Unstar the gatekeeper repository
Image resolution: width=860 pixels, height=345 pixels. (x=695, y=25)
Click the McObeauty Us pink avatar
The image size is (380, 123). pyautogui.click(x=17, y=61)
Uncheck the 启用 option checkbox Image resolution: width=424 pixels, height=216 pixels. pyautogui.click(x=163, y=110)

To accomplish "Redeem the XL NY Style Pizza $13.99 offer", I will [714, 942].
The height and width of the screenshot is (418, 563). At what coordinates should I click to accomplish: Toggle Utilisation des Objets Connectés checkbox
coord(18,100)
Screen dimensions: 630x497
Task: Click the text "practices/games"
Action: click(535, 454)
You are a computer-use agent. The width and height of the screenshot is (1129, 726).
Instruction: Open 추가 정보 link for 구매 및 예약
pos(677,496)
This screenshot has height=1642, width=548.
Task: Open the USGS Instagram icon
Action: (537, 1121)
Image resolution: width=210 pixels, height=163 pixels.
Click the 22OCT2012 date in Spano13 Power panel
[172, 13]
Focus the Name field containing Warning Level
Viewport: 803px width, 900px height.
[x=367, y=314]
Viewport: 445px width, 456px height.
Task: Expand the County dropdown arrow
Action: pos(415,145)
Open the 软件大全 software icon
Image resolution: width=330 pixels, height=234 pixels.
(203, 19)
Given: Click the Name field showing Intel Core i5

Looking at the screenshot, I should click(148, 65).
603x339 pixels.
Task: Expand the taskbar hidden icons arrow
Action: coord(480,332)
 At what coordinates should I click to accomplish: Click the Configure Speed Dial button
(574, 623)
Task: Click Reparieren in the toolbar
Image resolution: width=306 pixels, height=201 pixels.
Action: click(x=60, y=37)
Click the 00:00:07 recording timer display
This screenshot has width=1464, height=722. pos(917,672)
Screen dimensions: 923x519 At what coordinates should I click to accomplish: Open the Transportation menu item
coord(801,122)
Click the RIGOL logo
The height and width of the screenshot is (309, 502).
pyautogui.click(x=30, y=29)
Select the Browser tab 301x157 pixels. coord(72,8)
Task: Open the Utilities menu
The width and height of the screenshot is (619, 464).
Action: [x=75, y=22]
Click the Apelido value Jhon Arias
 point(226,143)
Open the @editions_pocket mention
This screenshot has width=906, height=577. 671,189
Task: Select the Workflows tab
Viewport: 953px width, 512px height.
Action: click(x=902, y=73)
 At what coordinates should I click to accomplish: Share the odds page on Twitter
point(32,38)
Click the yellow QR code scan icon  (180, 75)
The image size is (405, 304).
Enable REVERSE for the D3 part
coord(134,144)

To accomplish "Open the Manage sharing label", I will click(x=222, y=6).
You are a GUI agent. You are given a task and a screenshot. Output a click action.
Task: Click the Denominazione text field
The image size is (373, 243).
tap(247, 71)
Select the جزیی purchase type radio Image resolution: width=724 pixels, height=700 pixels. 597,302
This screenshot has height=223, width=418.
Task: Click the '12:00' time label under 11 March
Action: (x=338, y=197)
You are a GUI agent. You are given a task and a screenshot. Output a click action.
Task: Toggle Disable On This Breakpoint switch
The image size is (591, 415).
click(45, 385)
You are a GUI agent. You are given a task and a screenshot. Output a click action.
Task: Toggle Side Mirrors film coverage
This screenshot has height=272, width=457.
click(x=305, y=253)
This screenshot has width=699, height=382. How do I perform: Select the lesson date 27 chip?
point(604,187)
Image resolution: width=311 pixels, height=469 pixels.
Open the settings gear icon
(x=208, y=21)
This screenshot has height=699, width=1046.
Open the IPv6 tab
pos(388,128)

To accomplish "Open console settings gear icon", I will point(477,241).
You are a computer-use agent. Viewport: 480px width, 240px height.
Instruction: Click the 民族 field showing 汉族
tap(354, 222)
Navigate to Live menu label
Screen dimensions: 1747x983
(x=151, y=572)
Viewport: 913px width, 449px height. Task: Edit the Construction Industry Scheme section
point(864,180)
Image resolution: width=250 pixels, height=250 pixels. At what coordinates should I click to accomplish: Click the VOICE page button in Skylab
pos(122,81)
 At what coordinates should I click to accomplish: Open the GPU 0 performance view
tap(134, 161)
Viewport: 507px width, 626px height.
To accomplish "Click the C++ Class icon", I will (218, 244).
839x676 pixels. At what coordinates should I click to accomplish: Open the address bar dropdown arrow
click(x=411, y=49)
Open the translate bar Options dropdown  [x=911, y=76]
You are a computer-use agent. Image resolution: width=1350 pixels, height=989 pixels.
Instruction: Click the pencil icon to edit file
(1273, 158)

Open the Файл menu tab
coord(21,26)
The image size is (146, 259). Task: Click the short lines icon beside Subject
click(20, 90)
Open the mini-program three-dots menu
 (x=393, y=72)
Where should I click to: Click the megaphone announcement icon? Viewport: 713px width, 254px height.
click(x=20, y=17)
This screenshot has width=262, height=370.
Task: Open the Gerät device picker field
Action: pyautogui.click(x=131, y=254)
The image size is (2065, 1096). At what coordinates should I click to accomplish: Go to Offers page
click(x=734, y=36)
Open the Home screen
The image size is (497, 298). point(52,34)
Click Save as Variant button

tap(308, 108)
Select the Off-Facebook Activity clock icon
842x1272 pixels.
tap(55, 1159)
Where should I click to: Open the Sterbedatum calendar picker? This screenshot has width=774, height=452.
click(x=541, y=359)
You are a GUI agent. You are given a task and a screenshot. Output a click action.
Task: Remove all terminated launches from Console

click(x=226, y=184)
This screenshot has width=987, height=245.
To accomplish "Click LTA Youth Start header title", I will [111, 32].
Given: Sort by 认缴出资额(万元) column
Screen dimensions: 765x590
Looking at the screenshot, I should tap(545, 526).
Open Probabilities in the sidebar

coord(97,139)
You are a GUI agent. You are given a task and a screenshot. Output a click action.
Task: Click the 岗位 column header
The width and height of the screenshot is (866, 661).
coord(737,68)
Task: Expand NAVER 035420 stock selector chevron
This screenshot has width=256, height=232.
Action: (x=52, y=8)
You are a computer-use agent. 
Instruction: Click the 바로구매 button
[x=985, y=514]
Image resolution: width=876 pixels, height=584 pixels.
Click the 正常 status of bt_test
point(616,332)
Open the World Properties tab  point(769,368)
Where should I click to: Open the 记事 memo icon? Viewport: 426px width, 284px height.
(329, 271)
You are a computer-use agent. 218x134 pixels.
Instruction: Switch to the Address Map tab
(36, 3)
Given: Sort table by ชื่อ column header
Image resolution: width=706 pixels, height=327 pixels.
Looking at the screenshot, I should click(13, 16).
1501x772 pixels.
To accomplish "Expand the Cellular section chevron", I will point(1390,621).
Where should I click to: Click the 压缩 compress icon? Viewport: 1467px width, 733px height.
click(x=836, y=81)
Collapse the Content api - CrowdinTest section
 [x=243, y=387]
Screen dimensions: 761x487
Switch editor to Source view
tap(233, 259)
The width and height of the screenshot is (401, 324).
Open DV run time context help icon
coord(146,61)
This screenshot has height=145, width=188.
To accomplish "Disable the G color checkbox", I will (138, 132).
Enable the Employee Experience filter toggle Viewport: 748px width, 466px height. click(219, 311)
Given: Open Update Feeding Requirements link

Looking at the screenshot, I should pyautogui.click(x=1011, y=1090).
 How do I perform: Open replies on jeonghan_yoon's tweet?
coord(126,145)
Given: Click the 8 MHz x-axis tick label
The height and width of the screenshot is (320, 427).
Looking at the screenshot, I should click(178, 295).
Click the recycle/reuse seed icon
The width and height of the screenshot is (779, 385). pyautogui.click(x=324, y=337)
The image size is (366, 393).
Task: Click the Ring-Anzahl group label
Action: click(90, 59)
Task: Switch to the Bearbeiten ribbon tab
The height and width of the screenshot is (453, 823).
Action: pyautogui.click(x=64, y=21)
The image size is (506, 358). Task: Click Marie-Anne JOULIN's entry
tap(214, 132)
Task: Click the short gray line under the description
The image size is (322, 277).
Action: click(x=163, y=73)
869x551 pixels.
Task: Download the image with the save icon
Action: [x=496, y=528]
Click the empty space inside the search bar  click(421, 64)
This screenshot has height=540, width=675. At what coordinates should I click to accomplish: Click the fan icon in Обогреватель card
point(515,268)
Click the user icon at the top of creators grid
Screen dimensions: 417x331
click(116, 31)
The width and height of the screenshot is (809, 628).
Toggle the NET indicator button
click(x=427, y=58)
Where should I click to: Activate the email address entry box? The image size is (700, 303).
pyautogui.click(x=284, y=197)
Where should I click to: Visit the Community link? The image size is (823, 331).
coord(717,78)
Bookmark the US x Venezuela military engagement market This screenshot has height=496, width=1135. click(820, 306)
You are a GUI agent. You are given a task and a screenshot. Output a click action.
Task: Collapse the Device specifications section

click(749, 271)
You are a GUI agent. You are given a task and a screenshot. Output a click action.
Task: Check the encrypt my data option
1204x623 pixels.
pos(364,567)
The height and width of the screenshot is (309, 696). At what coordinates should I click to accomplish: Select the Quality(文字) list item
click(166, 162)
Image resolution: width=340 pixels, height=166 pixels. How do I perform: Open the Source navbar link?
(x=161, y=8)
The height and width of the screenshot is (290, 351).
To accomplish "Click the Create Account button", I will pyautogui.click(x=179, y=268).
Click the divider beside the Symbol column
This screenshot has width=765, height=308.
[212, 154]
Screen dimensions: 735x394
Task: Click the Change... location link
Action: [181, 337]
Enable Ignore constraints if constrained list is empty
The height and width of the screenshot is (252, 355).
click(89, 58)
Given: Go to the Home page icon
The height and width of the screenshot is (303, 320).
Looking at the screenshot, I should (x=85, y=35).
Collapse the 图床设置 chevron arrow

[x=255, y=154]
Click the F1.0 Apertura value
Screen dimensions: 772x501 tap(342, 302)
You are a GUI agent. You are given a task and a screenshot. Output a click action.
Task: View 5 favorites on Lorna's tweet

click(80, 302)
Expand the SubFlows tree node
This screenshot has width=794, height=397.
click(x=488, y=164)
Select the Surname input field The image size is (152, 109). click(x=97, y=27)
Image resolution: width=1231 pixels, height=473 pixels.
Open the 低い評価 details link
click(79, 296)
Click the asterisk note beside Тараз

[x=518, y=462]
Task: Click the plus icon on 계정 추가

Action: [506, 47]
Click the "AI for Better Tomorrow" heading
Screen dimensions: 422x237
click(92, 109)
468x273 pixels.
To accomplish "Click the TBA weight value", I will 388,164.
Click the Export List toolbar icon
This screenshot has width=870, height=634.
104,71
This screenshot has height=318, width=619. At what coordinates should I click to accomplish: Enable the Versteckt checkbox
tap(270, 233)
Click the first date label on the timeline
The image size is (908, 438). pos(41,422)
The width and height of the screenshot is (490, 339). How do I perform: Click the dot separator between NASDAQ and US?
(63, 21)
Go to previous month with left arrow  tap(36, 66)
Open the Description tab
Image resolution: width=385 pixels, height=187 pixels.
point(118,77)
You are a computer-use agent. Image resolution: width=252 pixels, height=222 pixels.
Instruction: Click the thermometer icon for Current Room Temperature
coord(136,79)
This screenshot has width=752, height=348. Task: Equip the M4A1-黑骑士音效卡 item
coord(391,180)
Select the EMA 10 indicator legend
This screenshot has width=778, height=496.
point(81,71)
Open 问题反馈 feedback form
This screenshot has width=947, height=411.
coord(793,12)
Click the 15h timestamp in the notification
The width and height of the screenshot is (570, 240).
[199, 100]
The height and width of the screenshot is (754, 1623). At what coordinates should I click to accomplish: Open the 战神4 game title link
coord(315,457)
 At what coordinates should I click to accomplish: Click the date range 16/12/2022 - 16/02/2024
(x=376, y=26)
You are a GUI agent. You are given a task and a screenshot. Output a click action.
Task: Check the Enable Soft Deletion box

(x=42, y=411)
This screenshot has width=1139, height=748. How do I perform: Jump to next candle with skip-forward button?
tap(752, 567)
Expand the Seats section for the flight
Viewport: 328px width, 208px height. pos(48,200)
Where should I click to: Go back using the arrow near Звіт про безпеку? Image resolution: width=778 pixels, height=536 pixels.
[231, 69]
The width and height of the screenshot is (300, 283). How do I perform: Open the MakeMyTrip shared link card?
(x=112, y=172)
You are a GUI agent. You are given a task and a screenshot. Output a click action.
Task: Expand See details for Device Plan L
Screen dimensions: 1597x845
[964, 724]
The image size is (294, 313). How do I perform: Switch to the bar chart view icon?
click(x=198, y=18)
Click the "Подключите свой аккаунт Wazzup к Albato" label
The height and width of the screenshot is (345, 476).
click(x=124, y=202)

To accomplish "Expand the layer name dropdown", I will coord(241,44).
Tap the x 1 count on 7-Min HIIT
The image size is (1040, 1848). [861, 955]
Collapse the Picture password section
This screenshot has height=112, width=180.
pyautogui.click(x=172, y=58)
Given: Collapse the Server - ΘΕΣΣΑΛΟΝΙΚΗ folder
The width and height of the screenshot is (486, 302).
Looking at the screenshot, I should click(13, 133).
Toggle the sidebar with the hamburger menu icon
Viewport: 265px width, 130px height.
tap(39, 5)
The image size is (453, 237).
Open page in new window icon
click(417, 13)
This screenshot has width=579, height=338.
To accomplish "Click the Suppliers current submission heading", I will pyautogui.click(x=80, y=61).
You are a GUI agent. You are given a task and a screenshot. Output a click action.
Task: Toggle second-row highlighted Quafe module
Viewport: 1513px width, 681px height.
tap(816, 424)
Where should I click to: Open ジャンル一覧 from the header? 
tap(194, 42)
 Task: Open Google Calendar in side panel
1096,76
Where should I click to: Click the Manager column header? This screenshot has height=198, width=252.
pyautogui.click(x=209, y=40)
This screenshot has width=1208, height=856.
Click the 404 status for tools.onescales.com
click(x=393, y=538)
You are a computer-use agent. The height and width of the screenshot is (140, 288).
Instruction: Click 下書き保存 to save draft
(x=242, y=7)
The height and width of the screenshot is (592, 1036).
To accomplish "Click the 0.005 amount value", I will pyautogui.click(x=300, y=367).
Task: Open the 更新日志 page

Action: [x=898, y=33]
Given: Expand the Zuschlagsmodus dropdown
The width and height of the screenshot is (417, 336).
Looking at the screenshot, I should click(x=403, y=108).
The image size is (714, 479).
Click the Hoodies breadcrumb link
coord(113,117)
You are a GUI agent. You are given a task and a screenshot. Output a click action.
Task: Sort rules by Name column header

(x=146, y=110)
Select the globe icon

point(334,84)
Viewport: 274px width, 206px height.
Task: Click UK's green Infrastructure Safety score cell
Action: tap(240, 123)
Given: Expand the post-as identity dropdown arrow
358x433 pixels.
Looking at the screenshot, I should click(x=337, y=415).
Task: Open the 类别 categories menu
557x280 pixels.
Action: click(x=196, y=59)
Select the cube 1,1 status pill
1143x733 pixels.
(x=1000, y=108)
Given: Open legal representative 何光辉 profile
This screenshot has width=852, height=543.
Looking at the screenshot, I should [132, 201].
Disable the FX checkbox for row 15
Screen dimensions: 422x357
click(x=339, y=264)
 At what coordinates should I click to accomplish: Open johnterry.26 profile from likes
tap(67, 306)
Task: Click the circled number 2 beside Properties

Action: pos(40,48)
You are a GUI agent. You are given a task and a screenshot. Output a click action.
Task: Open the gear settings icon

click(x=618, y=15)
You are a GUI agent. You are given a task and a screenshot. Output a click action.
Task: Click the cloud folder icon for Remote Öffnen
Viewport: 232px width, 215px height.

Work request -> Every line where "toolbar" appears must be returned from the listing above.

Solved exercise ->
Task: Click Reparieren in the toolbar
Click the Export List toolbar icon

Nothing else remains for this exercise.